(Collected data)
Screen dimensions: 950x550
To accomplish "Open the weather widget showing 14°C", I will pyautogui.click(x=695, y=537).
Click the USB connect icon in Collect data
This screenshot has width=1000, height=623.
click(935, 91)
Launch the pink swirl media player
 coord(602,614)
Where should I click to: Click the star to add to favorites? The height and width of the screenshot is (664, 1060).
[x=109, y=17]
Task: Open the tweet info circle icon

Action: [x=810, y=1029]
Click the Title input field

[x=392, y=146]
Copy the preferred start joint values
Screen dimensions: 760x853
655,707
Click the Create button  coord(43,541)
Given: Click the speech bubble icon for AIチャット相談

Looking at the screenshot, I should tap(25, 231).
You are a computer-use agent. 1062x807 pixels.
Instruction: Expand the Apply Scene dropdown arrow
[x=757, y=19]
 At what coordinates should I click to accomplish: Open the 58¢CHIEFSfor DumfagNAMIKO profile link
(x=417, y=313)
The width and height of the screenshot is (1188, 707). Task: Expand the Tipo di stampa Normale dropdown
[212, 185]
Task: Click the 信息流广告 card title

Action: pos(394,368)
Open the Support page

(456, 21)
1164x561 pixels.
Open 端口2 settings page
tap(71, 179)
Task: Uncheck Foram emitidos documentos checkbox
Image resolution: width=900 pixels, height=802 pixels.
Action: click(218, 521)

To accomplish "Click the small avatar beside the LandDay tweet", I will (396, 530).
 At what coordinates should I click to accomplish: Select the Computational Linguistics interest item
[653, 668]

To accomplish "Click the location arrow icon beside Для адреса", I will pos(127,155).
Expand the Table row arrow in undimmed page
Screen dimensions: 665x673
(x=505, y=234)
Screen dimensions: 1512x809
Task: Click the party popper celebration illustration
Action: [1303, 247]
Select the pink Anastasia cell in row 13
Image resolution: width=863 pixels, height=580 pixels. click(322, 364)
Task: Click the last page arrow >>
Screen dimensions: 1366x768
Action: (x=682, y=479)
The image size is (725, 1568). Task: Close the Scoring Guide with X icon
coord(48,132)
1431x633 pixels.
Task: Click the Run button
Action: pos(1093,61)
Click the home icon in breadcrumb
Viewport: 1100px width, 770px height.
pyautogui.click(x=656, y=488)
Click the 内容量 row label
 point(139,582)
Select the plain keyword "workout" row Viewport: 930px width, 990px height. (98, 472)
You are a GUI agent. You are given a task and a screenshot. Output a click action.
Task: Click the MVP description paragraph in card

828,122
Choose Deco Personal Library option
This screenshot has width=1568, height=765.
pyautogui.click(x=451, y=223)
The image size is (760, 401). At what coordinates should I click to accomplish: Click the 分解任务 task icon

**Work order**
Give back all of the records exactly as they were provided above.

**Reply to the exercise**
Screen dimensions: 950x550
To accomplish "Open the weather widget showing 14°C", I will pyautogui.click(x=695, y=537).
Click the USB connect icon in Collect data
This screenshot has width=1000, height=623.
click(935, 91)
Launch the pink swirl media player
 coord(602,614)
Where should I click to: Click the star to add to favorites? The height and width of the screenshot is (664, 1060).
[x=109, y=17]
Task: Open the tweet info circle icon

Action: [x=810, y=1029]
Click the Title input field

[x=392, y=146]
Copy the preferred start joint values
Screen dimensions: 760x853
655,707
Click the Create button  coord(43,541)
Given: Click the speech bubble icon for AIチャット相談

Looking at the screenshot, I should tap(25, 231).
You are a computer-use agent. 1062x807 pixels.
Instruction: Expand the Apply Scene dropdown arrow
[x=757, y=19]
 At what coordinates should I click to accomplish: Open the 58¢CHIEFSfor DumfagNAMIKO profile link
(x=417, y=313)
The width and height of the screenshot is (1188, 707). Task: Expand the Tipo di stampa Normale dropdown
[212, 185]
Task: Click the 信息流广告 card title

Action: pos(394,368)
Open the Support page

(456, 21)
1164x561 pixels.
Open 端口2 settings page
tap(71, 179)
Task: Uncheck Foram emitidos documentos checkbox
Image resolution: width=900 pixels, height=802 pixels.
Action: click(218, 521)

To accomplish "Click the small avatar beside the LandDay tweet", I will (396, 530).
 At what coordinates should I click to accomplish: Select the Computational Linguistics interest item
[653, 668]

To accomplish "Click the location arrow icon beside Для адреса", I will pos(127,155).
Expand the Table row arrow in undimmed page
Screen dimensions: 665x673
(x=505, y=234)
Screen dimensions: 1512x809
Task: Click the party popper celebration illustration
Action: [1303, 247]
Select the pink Anastasia cell in row 13
Image resolution: width=863 pixels, height=580 pixels. click(322, 364)
Task: Click the last page arrow >>
Screen dimensions: 1366x768
Action: (x=682, y=479)
The image size is (725, 1568). Task: Close the Scoring Guide with X icon
coord(48,132)
1431x633 pixels.
Task: Click the Run button
Action: pos(1093,61)
Click the home icon in breadcrumb
Viewport: 1100px width, 770px height.
pyautogui.click(x=656, y=488)
Click the 内容量 row label
 point(139,582)
Select the plain keyword "workout" row Viewport: 930px width, 990px height. (98, 472)
You are a GUI agent. You are given a task and a screenshot. Output a click action.
Task: Click the MVP description paragraph in card

828,122
Choose Deco Personal Library option
This screenshot has width=1568, height=765.
pyautogui.click(x=451, y=223)
The image size is (760, 401). At what coordinates should I click to accomplish: Click the 分解任务 task icon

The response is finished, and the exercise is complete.